→ **What to produce**
Resume the reference text on distance covariance and distance correlation given below, writing on from after its final sentence.

Computes distance covariance and distance correlation statistics, which are multivariate measures of dependence.

dcov(x, y, index = 1.0)
dcor(x, y, index = 1.0)

Arguments

x

data or distances of first sample

y

data or distances of second sample

index

exponent on Euclidean distance, in (0,2]

Details

dcov and dcor compute distance covariance and distance correlation statistics.

The sample sizes (number of rows) of the two samples must agree, and samples must not contain missing values.

The index is an optional exponent on Euclidean distance. Valid exponents for energy are in (0, 2) excluding 2.

Argument types supported are numeric data matrix, data.frame, or tibble, with observations in rows; numeric vector; ordered or unordered factors. In case of unordered factors a 0-1 distance matrix is computed.

Optionally pre-computed distances can be input as class "dist" objects or as distance matrices. For data types of arguments, distance matrices are computed internally.

Distance correlation is a new measure of dependence between random vectors introduced by Szekely, Rizzo, and Bakirov (2007). For all distributions with finite first moments, distance correlation \(\mathcal R\) generalizes the idea of correlation in two fundamental ways: (1) \(\mathcal R(X,Y)\) is defined for \(X\) and \(Y\) in arbitrary dimension. (2) \(\mathcal R(X,Y)=0\) characterizes independence of \(X\) and \(Y\).

→ **Data listing**

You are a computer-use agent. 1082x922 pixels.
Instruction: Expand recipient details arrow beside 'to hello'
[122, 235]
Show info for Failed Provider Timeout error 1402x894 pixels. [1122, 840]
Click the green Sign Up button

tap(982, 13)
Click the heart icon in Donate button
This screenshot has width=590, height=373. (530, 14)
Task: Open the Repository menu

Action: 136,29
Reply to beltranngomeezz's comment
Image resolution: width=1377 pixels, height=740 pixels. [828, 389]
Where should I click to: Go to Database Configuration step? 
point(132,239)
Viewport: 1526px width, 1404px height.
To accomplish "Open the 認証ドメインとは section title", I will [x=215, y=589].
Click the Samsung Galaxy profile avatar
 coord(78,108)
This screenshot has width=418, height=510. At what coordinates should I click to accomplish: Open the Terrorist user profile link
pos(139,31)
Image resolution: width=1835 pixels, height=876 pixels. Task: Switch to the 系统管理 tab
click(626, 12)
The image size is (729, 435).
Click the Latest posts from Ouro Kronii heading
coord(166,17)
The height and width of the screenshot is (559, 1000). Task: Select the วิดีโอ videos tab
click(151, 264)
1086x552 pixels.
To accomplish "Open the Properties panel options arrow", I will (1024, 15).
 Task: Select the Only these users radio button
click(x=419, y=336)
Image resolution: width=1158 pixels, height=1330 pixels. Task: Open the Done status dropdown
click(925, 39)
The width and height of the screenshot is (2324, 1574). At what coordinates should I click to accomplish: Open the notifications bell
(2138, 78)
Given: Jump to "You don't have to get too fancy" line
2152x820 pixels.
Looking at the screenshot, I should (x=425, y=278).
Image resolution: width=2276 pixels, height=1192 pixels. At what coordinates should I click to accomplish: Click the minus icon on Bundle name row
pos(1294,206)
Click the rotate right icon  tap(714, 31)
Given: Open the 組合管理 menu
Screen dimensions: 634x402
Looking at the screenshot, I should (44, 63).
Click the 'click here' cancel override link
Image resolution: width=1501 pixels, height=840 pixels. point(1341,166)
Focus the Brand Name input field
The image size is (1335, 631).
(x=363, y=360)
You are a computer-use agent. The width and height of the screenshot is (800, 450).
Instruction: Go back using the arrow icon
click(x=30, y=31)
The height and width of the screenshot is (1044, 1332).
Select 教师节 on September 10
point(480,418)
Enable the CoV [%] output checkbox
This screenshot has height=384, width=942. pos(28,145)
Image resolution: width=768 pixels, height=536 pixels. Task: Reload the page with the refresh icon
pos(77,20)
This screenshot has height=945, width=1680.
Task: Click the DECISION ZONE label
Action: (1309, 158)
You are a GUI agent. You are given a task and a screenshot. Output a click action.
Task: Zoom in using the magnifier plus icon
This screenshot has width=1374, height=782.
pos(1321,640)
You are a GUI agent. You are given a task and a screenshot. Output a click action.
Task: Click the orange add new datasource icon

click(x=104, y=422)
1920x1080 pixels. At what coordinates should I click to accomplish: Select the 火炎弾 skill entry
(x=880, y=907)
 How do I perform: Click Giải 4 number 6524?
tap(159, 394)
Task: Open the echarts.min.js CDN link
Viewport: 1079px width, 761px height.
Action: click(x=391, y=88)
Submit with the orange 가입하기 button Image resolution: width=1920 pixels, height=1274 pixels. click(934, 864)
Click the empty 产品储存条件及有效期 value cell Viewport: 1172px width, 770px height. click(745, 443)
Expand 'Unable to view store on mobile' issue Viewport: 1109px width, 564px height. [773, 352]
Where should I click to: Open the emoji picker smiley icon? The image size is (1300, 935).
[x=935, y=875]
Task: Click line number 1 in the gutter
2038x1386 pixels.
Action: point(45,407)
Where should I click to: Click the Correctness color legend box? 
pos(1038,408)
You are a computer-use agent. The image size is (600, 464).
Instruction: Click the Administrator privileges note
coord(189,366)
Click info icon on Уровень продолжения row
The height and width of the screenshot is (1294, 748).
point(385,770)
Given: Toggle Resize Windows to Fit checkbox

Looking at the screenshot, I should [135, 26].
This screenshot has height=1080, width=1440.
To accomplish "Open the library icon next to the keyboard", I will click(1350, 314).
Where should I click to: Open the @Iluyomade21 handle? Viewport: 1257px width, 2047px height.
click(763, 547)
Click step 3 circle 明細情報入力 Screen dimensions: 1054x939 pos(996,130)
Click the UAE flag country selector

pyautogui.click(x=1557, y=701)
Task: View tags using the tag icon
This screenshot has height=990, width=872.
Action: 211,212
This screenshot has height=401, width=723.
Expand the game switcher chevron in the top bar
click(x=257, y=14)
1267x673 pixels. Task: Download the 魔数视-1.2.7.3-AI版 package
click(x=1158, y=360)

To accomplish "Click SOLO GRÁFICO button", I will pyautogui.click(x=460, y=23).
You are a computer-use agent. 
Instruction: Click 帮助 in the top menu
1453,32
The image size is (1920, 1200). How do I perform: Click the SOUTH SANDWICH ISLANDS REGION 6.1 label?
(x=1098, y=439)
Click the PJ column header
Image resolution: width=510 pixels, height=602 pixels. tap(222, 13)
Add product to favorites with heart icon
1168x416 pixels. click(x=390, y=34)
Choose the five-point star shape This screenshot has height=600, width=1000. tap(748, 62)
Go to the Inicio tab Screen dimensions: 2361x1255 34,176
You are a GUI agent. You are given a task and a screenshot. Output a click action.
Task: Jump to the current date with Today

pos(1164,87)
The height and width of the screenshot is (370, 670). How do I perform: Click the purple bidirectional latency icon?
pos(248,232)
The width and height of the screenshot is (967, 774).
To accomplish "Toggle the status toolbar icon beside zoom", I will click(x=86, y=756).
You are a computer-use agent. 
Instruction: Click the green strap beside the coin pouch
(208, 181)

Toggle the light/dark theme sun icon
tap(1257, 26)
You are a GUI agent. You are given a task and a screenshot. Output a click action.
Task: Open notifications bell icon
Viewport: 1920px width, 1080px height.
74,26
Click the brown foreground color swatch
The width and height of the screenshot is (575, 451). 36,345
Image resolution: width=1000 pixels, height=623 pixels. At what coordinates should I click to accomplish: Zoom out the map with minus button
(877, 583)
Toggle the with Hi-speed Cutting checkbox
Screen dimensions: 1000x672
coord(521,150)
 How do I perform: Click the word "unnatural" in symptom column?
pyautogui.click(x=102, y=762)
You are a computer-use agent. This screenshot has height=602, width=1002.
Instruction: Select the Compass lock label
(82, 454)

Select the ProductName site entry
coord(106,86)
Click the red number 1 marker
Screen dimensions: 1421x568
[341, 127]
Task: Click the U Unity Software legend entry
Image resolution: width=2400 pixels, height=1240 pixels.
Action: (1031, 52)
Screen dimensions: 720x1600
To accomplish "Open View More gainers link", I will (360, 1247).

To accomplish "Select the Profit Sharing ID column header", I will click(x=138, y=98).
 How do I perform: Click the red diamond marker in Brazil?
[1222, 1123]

→ **Expected output**
Distance correlation satisfies \(0 \le \mathcal R \le 1\), and \(\mathcal R = 0\) only if \(X\) and \(Y\) are independent. Distance covariance \(\mathcal V\) provides a new approach to the problem of testing the joint independence of random vectors. The formal definitions of the population coefficients \(\mathcal V\) and \(\mathcal R\) are given in (SRB 2007). The definitions of the empirical coefficients are as follows.

The empirical distance covariance \(\mathcal{V}_n(\mathbf{X,Y})\) with index 1 is the nonnegative number defined by $$ \mathcal{V}^2_n (\mathbf{X,Y}) = \frac{1}{n^2} \sum_{k,\,l=1}^n A_{kl}B_{kl} $$ where \(A_{kl}\) and \(B_{kl}\) are $$ A_{kl} = a_{kl}-\bar a_{k.}- \bar a_{.l} + \bar a_{..} $$ $$ B_{kl} = b_{kl}-\bar b_{k.}- \bar b_{.l} + \bar b_{..}. $$ Here $$ a_{kl} = \|X_k - X_l\|_p, \quad b_{kl} = \|Y_k - Y_l\|_q, \quad k,l=1,\dots,n, $$ and the subscript . denotes that the mean is computed for the index that it replaces. Similarly, \(\mathcal{V}_n(\mathbf{X})\) is the nonnegative number defined by $$ \mathcal{V}^2_n (\mathbf{X}) = \mathcal{V}^2_n (\mathbf{X,X}) = \frac{1}{n^2} \sum_{k,\,l=1}^n A_{kl}^2. $$

The empirical distance correlation \(\mathcal{R}_n(\mathbf{X,Y})\) is the square root of $$ \mathcal{R}^2_n(\mathbf{X,Y})= \frac {\mathcal{V}^2_n(\mathbf{X,Y})} {\sqrt{ \mathcal{V}^2_n (\mathbf{X}) \mathcal{V}^2_n(\mathbf{Y})}}. $$ See dcov.test for a test of multivariate independence based on the distance covariance statistic.

Value

dcov returns the sample distance covariance and dcor returns the sample distance correlation.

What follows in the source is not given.